● TEXT SECTION

+===+

I still say there needs to be more people who rip on here with helpful advice though, seems like a handful of people who give full and good critique other than, it needs work.
But yeah man as far as your scene goes I suggests maybe a bit more mounds of garbage and such around, make that thing have a few misc pieces around to add to the effect of beaten up building, newspapers and soda cans all that kinda stuff
There's 2 sides to everything:
It's fine to base your work off other people's concepts. Actually, unless you're aiming for a lead position it's a terribly good thing to show that you can work off other people's concepts.
Beyond that, it's just as important to how that you're able to improvise and expand a concept, photo ref or desired style, ie: take the style and feel given and build a cathedral or town plaza to match it if necessary.
So, in a portfolio you want to display both skills, the ability to read and interpret a concept or idea properly and the ability to match, improvise and expand a desired style and look.
As for pushing yourself and doing your own thing blabla... until you master anatomy perfectly, you'll only make a fool of yourself if you try to be 'original' and don't base your work on reference. Meaning that, until you master the trade, you should learn to mimic what you see and learn why it heavens it works and looks good.
I don't care how original something is, if it looks OFF.
As far as your building goes, i think it's coming along pretty nicely but you kinda got the railing stuff wrong i think. Yours looks all broken and replaced while in the concept, 1 side seems to be undamaged (if cheaply constructed) while the other side broke down and has been completely replaced with a wooden frame and rusted metal planks.
You can either say you got it wrong, or are trying to be original
Spark
Don't take things to heart. We will sometimes say things that seem like your work is garbage and you should apply at your local Burger King but we all mean well.
This place will seriously push your work to a higher level if you listen to what people are saying and don't get offended.
I also just found out that this is now a class project at AI so if thats the case then yeah you should finish this. Just make it totally bad ass. Add stuff to the environment around it. Trash cans, fences, busted up crates.. Anything that goes with the scene.
Good luck and looking forward to your work in the future.
Some real gems out there. Sucks for those of us who actually did it within a deadline and did a decent job. Now every Tom and Dick out of AI has this thing. Now I gotta make something to replace it
- yes this is a class project so i have to do it, i'm just sharing my newbness with you all in hopes of recieving good ideas and direction.

+===+

● Records for locating the described items
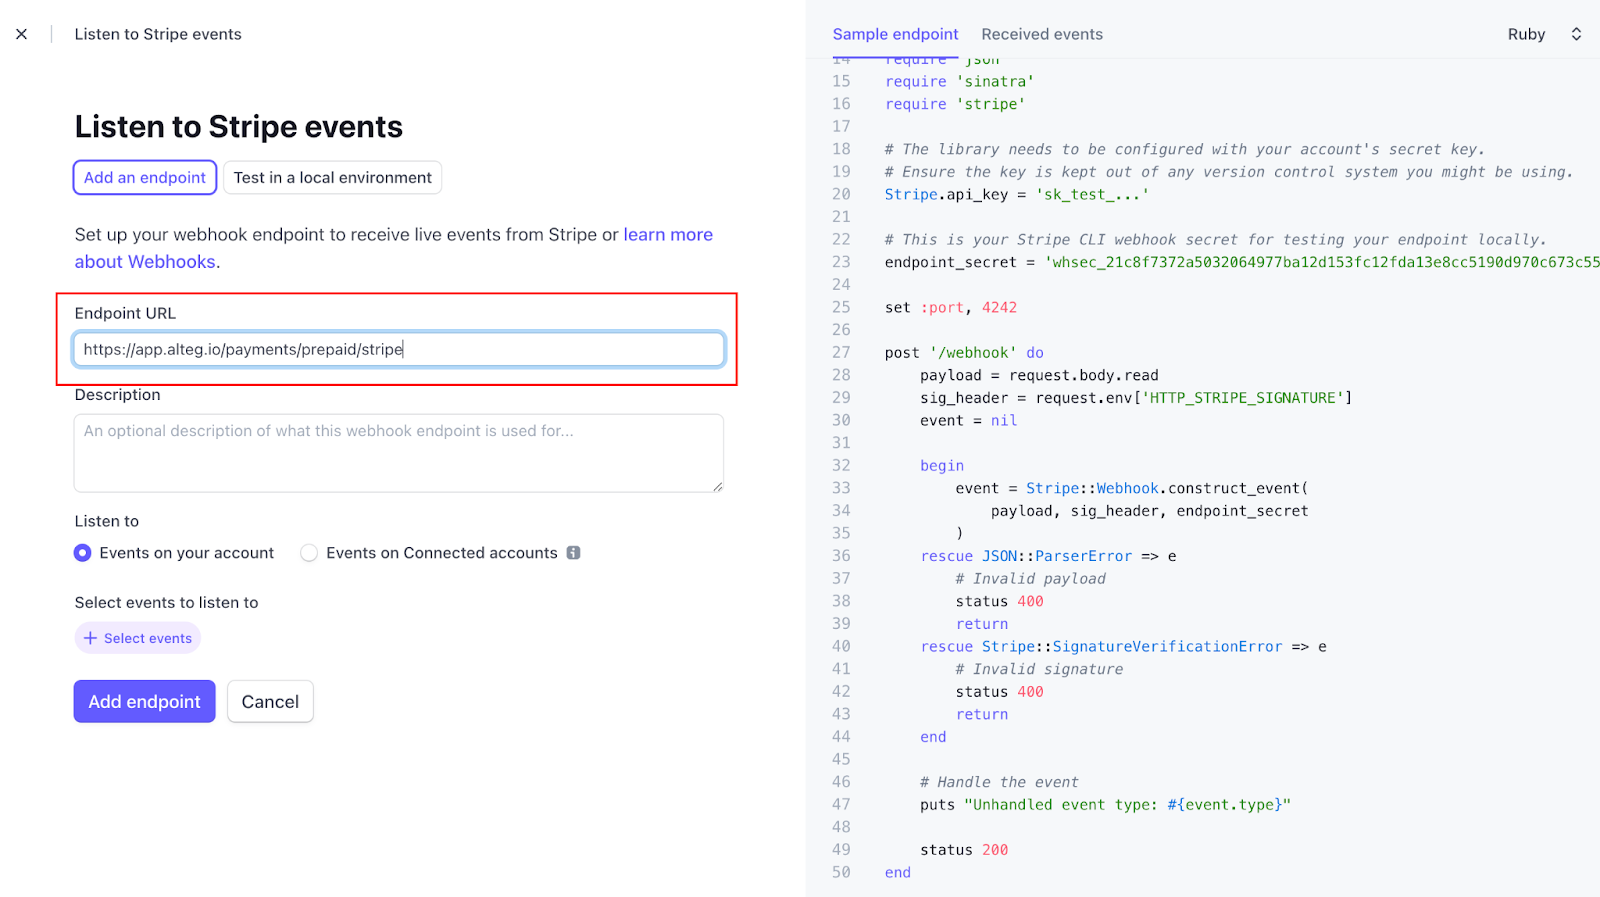Grab the Description textarea resize handle
This screenshot has height=897, width=1600.
717,487
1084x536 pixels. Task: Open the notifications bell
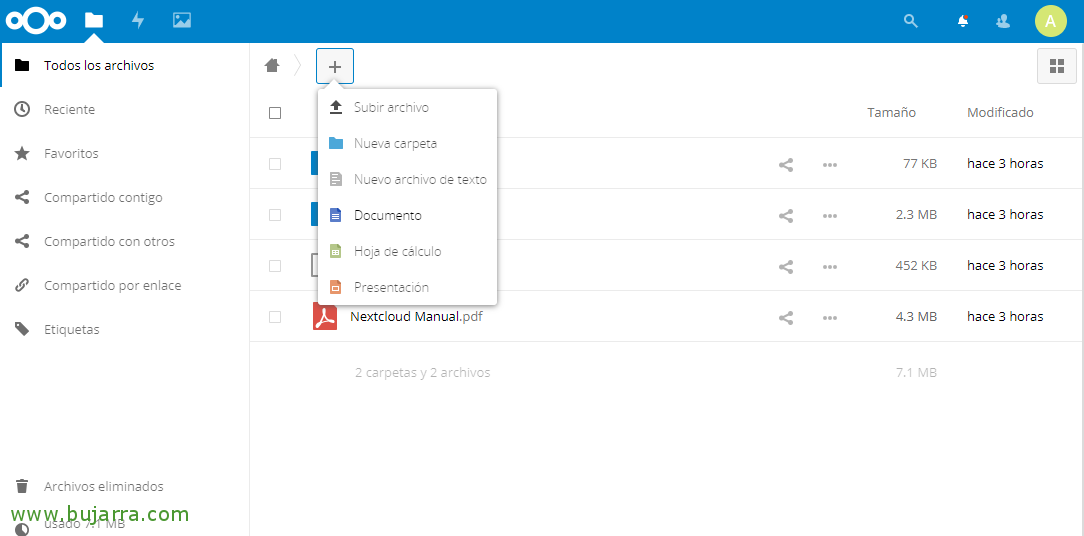coord(963,20)
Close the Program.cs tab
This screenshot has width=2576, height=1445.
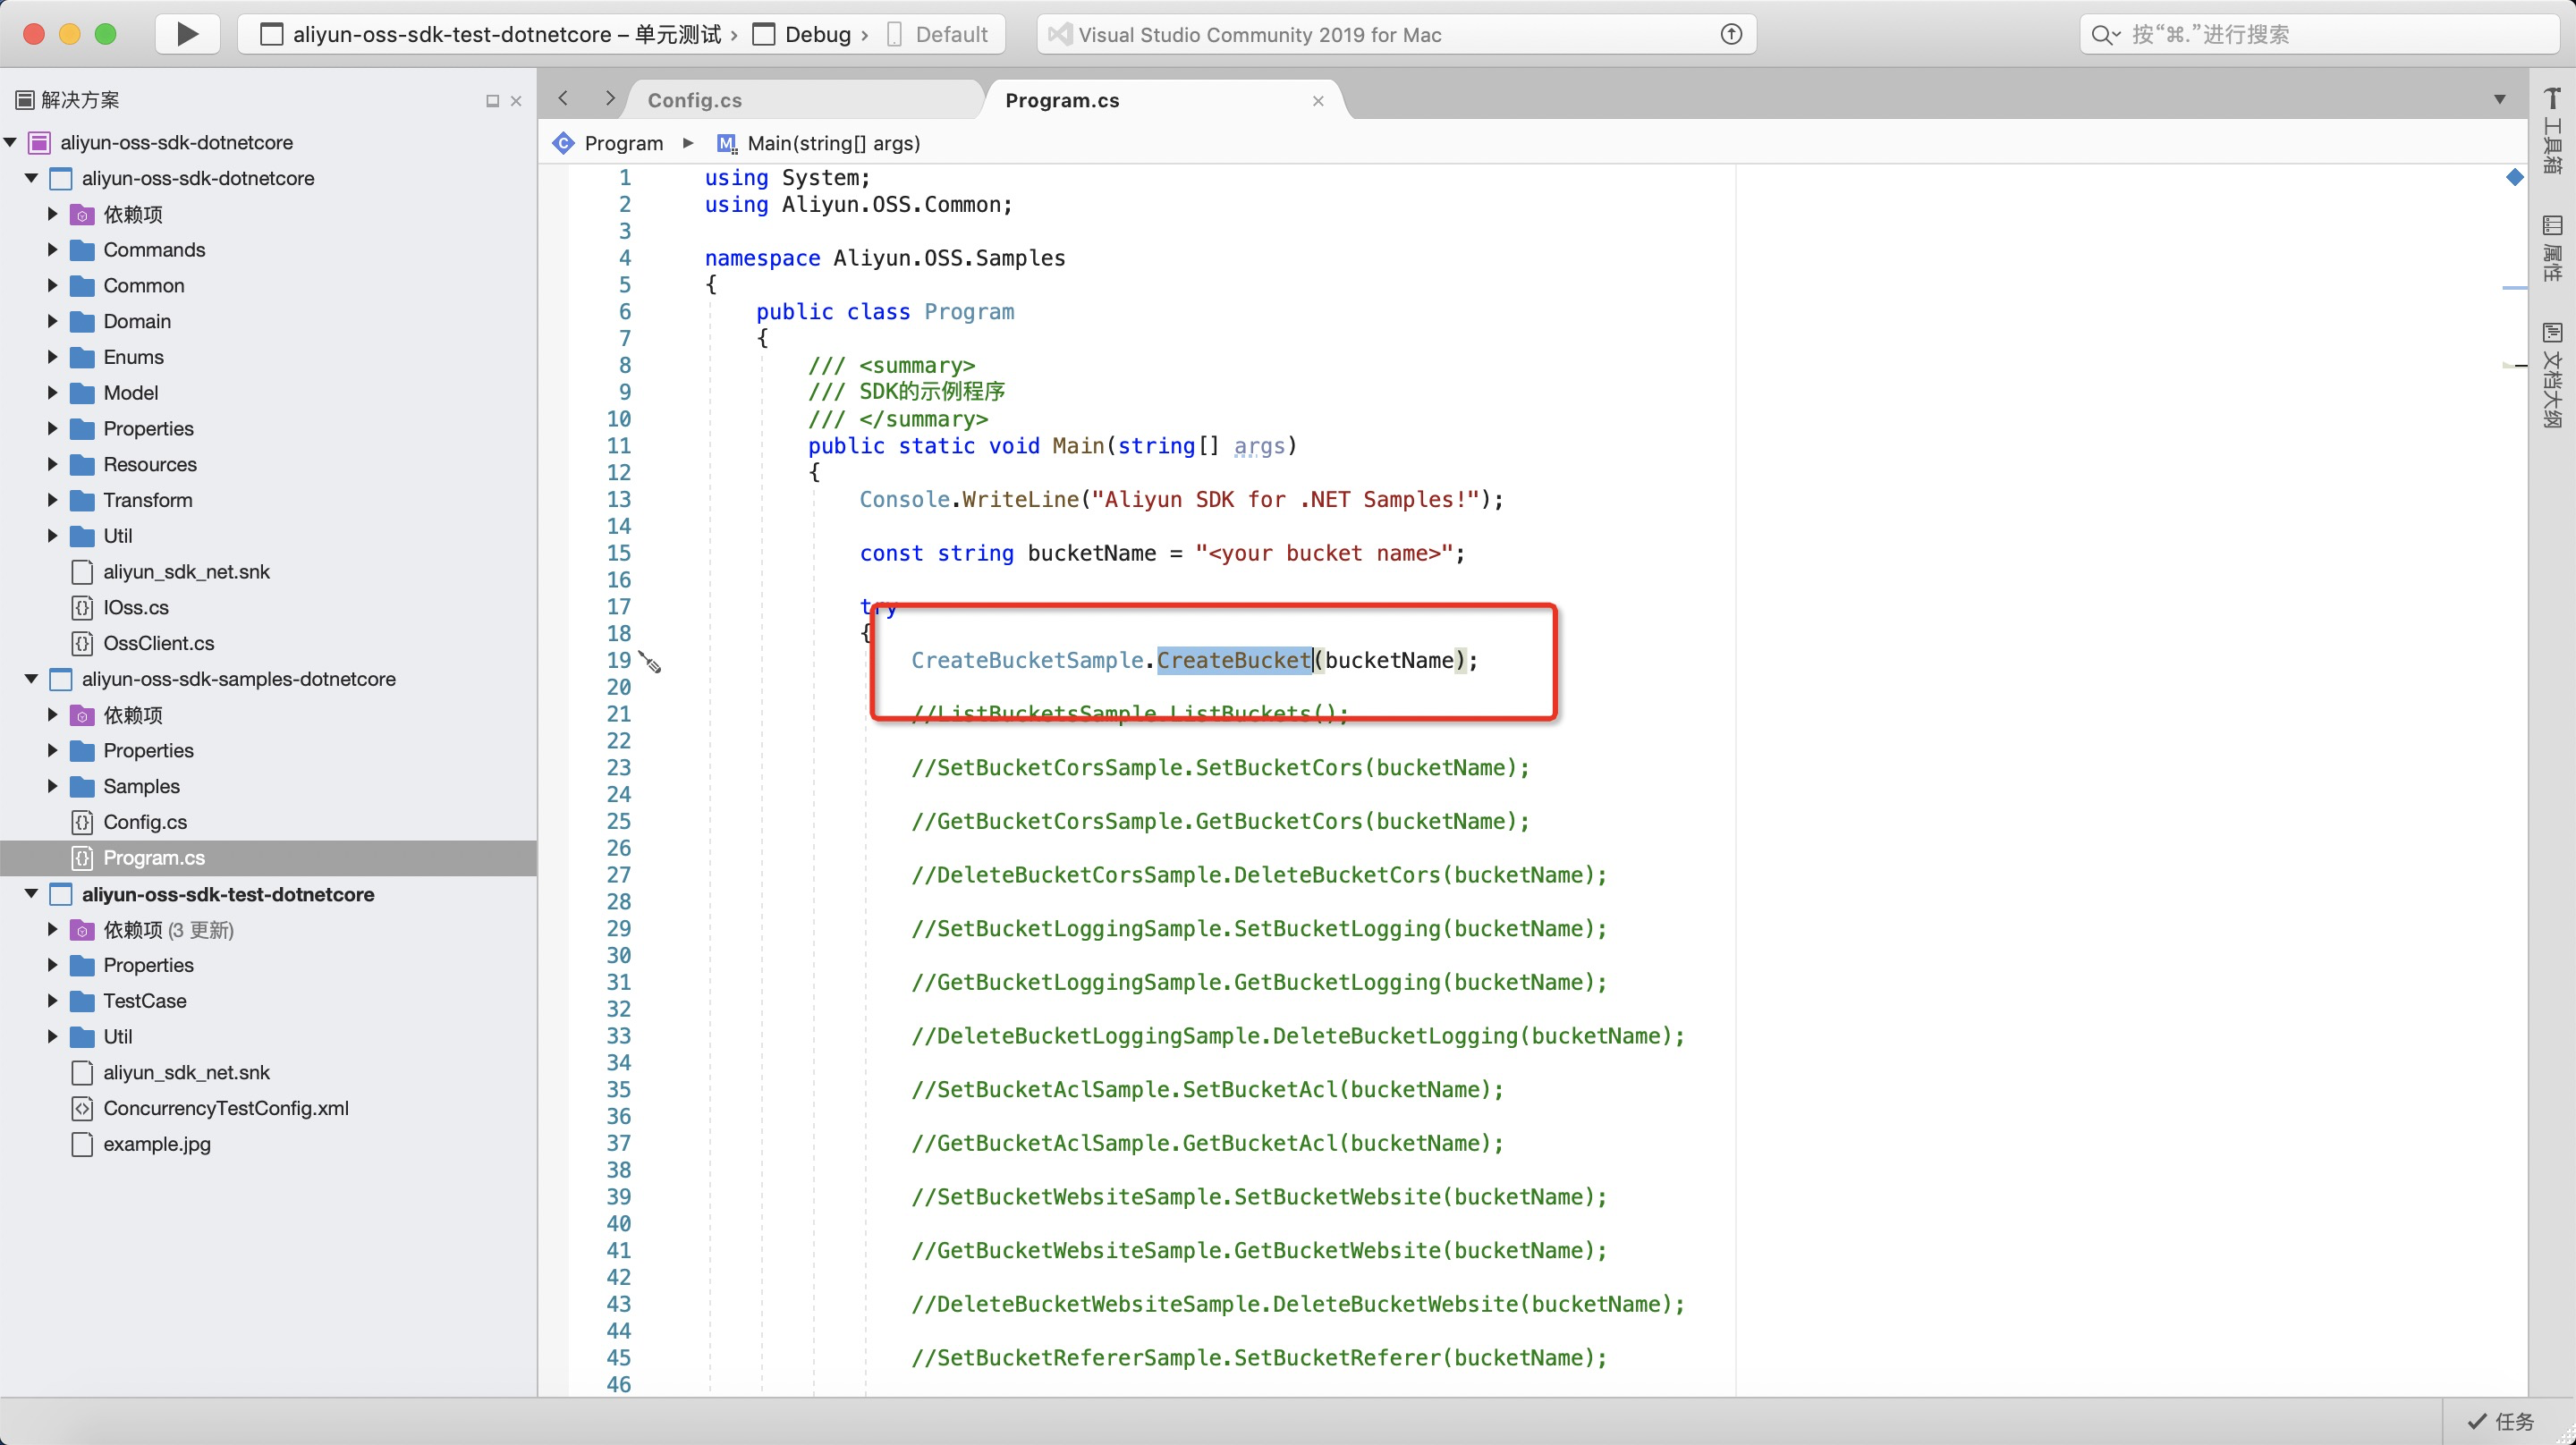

+===+

● SET PROBLEM
Update the stretch of the critique thread from "So, in a portfolio" through "and looks good.", changing "portfolio" to "demo reel". The records come from a separate source, not from the critique thread.

● RESULT BELOW
So, in a demo reel you want to display both skills, the ability to read and interpret a concept or idea properly and the ability to match, improvise and expand a desired style and look.
As for pushing yourself and doing your own thing blabla... until you master anatomy perfectly, you'll only make a fool of yourself if you try to be 'original' and don't base your work on reference. Meaning that, until you master the trade, you should learn to mimic what you see and learn why it heavens it works and looks good.